YOUR GOAL.
All of the entries below are to be retyped exactly.
▬▬▬▬▬▬▬▬▬▬
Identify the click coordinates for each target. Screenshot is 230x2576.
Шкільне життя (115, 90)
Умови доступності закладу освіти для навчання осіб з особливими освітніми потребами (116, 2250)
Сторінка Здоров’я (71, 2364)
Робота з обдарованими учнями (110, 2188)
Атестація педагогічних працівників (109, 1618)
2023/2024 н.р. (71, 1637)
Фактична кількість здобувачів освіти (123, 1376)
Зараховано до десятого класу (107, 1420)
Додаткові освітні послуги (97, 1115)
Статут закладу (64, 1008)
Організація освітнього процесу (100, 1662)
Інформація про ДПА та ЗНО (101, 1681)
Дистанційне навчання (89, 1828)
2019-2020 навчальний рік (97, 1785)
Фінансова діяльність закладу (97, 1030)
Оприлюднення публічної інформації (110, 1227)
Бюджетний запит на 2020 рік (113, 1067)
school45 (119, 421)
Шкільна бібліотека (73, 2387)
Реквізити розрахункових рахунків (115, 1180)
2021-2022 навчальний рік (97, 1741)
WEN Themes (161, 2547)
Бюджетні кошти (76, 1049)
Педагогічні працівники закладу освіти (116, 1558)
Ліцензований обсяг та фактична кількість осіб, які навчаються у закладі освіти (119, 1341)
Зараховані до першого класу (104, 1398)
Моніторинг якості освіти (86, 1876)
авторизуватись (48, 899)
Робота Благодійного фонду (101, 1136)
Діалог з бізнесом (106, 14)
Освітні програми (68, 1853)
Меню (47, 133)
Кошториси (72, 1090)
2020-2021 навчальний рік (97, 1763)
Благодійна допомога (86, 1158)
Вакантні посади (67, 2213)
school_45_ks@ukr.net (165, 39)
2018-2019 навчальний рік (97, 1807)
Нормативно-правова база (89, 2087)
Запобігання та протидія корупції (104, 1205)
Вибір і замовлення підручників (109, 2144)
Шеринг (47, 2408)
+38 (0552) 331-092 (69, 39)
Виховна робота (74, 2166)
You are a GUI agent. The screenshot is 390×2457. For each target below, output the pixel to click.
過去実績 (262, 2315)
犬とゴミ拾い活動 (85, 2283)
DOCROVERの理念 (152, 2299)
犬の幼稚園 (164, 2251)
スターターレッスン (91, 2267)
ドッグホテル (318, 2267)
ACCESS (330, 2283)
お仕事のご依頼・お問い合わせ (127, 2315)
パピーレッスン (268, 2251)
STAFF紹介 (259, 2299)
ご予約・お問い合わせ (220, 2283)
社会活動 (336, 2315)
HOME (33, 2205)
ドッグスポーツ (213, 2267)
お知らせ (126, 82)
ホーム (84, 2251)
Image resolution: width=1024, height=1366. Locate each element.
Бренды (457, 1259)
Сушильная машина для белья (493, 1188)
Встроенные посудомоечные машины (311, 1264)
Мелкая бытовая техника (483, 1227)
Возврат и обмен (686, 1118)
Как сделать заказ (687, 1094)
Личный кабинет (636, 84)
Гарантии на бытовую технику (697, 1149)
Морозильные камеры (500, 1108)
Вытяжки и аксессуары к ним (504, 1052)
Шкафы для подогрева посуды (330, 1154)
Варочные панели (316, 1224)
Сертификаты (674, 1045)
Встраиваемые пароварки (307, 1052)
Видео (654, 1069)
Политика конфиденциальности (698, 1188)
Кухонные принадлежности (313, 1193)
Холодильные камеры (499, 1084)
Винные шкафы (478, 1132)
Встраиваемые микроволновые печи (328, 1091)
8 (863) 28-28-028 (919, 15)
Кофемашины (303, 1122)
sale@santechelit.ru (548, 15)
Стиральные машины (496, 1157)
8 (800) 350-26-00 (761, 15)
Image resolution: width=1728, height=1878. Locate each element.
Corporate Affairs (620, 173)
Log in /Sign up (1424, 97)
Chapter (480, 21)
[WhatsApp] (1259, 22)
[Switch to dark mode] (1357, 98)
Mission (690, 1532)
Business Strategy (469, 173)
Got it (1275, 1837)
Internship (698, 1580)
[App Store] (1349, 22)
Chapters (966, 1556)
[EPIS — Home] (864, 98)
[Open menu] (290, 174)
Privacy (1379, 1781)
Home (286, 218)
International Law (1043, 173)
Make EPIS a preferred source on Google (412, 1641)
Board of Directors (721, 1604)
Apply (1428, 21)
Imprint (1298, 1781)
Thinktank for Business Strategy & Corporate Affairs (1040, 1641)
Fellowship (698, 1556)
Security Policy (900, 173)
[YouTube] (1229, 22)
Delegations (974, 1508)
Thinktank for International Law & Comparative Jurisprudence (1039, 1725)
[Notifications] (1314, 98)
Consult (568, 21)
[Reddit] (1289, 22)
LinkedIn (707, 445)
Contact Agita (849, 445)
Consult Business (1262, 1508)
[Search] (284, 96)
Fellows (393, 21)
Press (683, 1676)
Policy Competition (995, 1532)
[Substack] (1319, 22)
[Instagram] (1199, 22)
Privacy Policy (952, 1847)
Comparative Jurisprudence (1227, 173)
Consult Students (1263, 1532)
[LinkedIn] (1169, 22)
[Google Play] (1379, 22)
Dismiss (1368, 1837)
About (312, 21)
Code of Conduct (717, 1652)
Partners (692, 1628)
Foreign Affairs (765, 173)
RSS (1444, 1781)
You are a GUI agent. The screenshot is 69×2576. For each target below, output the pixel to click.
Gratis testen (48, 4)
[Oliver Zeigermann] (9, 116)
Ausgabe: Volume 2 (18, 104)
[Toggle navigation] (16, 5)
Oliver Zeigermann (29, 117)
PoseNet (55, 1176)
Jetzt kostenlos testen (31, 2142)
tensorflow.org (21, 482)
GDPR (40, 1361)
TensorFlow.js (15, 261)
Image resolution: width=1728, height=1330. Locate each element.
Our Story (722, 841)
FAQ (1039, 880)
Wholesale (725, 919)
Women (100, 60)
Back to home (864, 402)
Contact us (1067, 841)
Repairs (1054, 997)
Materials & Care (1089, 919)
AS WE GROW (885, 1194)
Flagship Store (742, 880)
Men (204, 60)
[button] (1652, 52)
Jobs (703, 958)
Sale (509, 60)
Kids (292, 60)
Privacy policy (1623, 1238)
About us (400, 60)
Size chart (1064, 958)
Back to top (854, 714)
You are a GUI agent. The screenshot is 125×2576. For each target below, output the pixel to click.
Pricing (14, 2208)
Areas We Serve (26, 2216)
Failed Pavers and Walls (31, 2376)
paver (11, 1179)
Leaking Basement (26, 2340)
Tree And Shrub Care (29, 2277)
▬▬▬▬▬▬▬▬▬▬
EXERCISE SOLUTION.
Identify the click coordinates for each target. Screenshot is 230x2576.
Шкільне життя (115, 90)
Умови доступності закладу освіти для навчання осіб з особливими освітніми потребами (116, 2250)
Сторінка Здоров’я (71, 2364)
Робота з обдарованими учнями (110, 2188)
Атестація педагогічних працівників (109, 1618)
2023/2024 н.р. (71, 1637)
Фактична кількість здобувачів освіти (123, 1376)
Зараховано до десятого класу (107, 1420)
Додаткові освітні послуги (97, 1115)
Статут закладу (64, 1008)
Організація освітнього процесу (100, 1662)
Інформація про ДПА та ЗНО (101, 1681)
Дистанційне навчання (89, 1828)
2019-2020 навчальний рік (97, 1785)
Фінансова діяльність закладу (97, 1030)
Оприлюднення публічної інформації (110, 1227)
Бюджетний запит на 2020 рік (113, 1067)
school45 (119, 421)
Шкільна бібліотека (73, 2387)
Реквізити розрахункових рахунків (115, 1180)
2021-2022 навчальний рік (97, 1741)
WEN Themes (161, 2547)
Бюджетні кошти (76, 1049)
Педагогічні працівники закладу освіти (116, 1558)
Ліцензований обсяг та фактична кількість осіб, які навчаються у закладі освіти (119, 1341)
Зараховані до першого класу (104, 1398)
Моніторинг якості освіти (86, 1876)
авторизуватись (48, 899)
Робота Благодійного фонду (101, 1136)
Діалог з бізнесом (106, 14)
Освітні програми (68, 1853)
Меню (47, 133)
Кошториси (72, 1090)
2020-2021 навчальний рік (97, 1763)
Благодійна допомога (86, 1158)
Вакантні посади (67, 2213)
school_45_ks@ukr.net (165, 39)
2018-2019 навчальний рік (97, 1807)
Нормативно-правова база (89, 2087)
Запобігання та протидія корупції (104, 1205)
Вибір і замовлення підручників (109, 2144)
Шеринг (47, 2408)
+38 (0552) 331-092 (69, 39)
Виховна робота (74, 2166)
You are a GUI agent. The screenshot is 390×2457. For each target below, output the pixel to click.
過去実績 (262, 2315)
犬とゴミ拾い活動 (85, 2283)
DOCROVERの理念 (152, 2299)
犬の幼稚園 (164, 2251)
スターターレッスン (91, 2267)
ドッグホテル (318, 2267)
ACCESS (330, 2283)
お仕事のご依頼・お問い合わせ (127, 2315)
パピーレッスン (268, 2251)
STAFF紹介 (259, 2299)
ご予約・お問い合わせ (220, 2283)
社会活動 (336, 2315)
HOME (33, 2205)
ドッグスポーツ (213, 2267)
お知らせ (126, 82)
ホーム (84, 2251)
Image resolution: width=1024, height=1366. Locate each element.
Бренды (457, 1259)
Сушильная машина для белья (493, 1188)
Встроенные посудомоечные машины (311, 1264)
Мелкая бытовая техника (483, 1227)
Возврат и обмен (686, 1118)
Как сделать заказ (687, 1094)
Личный кабинет (636, 84)
Гарантии на бытовую технику (697, 1149)
Морозильные камеры (500, 1108)
Вытяжки и аксессуары к ним (504, 1052)
Шкафы для подогрева посуды (330, 1154)
Варочные панели (316, 1224)
Сертификаты (674, 1045)
Встраиваемые пароварки (307, 1052)
Видео (654, 1069)
Политика конфиденциальности (698, 1188)
Кухонные принадлежности (313, 1193)
Холодильные камеры (499, 1084)
Винные шкафы (478, 1132)
Встраиваемые микроволновые печи (328, 1091)
8 (863) 28-28-028 (919, 15)
Кофемашины (303, 1122)
sale@santechelit.ru (548, 15)
Стиральные машины (496, 1157)
8 (800) 350-26-00 (761, 15)
Image resolution: width=1728, height=1878. Locate each element.
Corporate Affairs (620, 173)
Log in /Sign up (1424, 97)
Chapter (480, 21)
[WhatsApp] (1259, 22)
[Switch to dark mode] (1357, 98)
Mission (690, 1532)
Business Strategy (469, 173)
Got it (1275, 1837)
Internship (698, 1580)
[App Store] (1349, 22)
Chapters (966, 1556)
[EPIS — Home] (864, 98)
[Open menu] (290, 174)
Privacy (1379, 1781)
Home (286, 218)
International Law (1043, 173)
Make EPIS a preferred source on Google (412, 1641)
Board of Directors (721, 1604)
Apply (1428, 21)
Imprint (1298, 1781)
Thinktank for Business Strategy & Corporate Affairs (1040, 1641)
Fellowship (698, 1556)
Security Policy (900, 173)
[YouTube] (1229, 22)
Delegations (974, 1508)
Thinktank for International Law & Comparative Jurisprudence (1039, 1725)
[Notifications] (1314, 98)
Consult (568, 21)
[Reddit] (1289, 22)
LinkedIn (707, 445)
Contact Agita (849, 445)
Consult Business (1262, 1508)
[Search] (284, 96)
Fellows (393, 21)
Press (683, 1676)
Policy Competition (995, 1532)
[Substack] (1319, 22)
[Instagram] (1199, 22)
Privacy Policy (952, 1847)
Comparative Jurisprudence (1227, 173)
Consult Students (1263, 1532)
[LinkedIn] (1169, 22)
[Google Play] (1379, 22)
Dismiss (1368, 1837)
About (312, 21)
Code of Conduct (717, 1652)
Partners (692, 1628)
Foreign Affairs (765, 173)
RSS (1444, 1781)
You are a GUI agent. The screenshot is 69×2576. For each target below, output the pixel to click.
Gratis testen (48, 4)
[Oliver Zeigermann] (9, 116)
Ausgabe: Volume 2 (18, 104)
[Toggle navigation] (16, 5)
Oliver Zeigermann (29, 117)
PoseNet (55, 1176)
Jetzt kostenlos testen (31, 2142)
tensorflow.org (21, 482)
GDPR (40, 1361)
TensorFlow.js (15, 261)
Image resolution: width=1728, height=1330. Locate each element.
Our Story (722, 841)
FAQ (1039, 880)
Wholesale (725, 919)
Women (100, 60)
Back to home (864, 402)
Contact us (1067, 841)
Repairs (1054, 997)
Materials & Care (1089, 919)
AS WE GROW (885, 1194)
Flagship Store (742, 880)
Men (204, 60)
[button] (1652, 52)
Jobs (703, 958)
Sale (509, 60)
Kids (292, 60)
Privacy policy (1623, 1238)
About us (400, 60)
Size chart (1064, 958)
Back to top (854, 714)
You are a GUI agent. The screenshot is 125×2576. For each target below, output the pixel to click.
Pricing (14, 2208)
Areas We Serve (26, 2216)
Failed Pavers and Walls (31, 2376)
paver (11, 1179)
Leaking Basement (26, 2340)
Tree And Shrub Care (29, 2277)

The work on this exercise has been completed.